Course Code: CS566
Course Name: Speech Processing
Prerequisites: NIL
Syllabus: Introduction to Speech Processing, human and machine speech production:Models for speech production. Various types of speech sounds and their characteristics, Speech hearing: Mechanism for human hearing: Learning to recognize human sounds, acquired knowledge vs vocabulary - based methods. Analysis of speech: Frequency and time domain based methods: FFT, computation of pitch, spectrograms, LPC, cepstrum, ZCR, etc. Representation of acoustic events. Components of a Speech recognition system: Input, feature analysis, modelling and decision rule, vocabulary. Data compression: Vector Quantization, codebook design, Lloyd's quantizer design, K-means algorithm, LBG algorithm for speech. Speech modelling: Stochastic processes: Markov processes, Hidden Markov modelling. Components of an HMM, training and building of HMMs: Viterbi algorithm, Baum-Welch algorithm, etc. Implementation of a speech recognition system: Time/space consideration, designing the interface, self-learning mechanism.

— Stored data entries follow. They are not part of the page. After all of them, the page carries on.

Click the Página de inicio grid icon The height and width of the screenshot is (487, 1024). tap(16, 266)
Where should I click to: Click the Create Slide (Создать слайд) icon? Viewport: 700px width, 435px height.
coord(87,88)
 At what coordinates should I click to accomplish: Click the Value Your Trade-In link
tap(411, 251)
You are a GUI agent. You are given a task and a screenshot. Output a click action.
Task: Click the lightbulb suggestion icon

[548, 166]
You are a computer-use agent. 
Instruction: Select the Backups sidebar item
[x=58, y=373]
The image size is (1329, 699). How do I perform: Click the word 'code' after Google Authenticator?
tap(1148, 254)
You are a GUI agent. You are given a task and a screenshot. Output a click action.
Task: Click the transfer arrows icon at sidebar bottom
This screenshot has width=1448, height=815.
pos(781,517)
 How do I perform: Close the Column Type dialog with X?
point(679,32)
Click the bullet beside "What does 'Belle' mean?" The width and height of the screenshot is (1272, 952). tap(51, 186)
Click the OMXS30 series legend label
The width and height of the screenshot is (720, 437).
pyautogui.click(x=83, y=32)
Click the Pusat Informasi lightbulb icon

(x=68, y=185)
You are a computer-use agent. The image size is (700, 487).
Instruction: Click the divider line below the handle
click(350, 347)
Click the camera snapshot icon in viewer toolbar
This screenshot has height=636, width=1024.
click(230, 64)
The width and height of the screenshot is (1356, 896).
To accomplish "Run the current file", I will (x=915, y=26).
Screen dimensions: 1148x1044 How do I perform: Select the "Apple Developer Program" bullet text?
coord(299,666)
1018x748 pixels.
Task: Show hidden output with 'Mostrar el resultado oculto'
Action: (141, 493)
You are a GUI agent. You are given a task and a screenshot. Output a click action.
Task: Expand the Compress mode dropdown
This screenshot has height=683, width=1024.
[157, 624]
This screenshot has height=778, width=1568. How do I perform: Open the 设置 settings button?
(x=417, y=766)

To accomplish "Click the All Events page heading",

Texts: 1. L. Rabiner and B. H. Juang, Fundamentals of Speech Recognition, Prentice Hall, 1993.
2. L. Rabiner and R. W. Schafer, Digital Processing of Speech Signals, Prentice Hall, 1978.
3. K. Sayood, Introduction to Data Compression, 2nd Ed, Morgan Kaufmann, 2000.
References: 1. D. O'Shaughnessy, Speech Communications: Human and Machine, 2nd Ed, IEEE Press, 2000.
2. A. Gersho and R. M. Gray, Vector Quantization and Signal Compression, Kluwer Academic, 1991.
3. Selected research papers.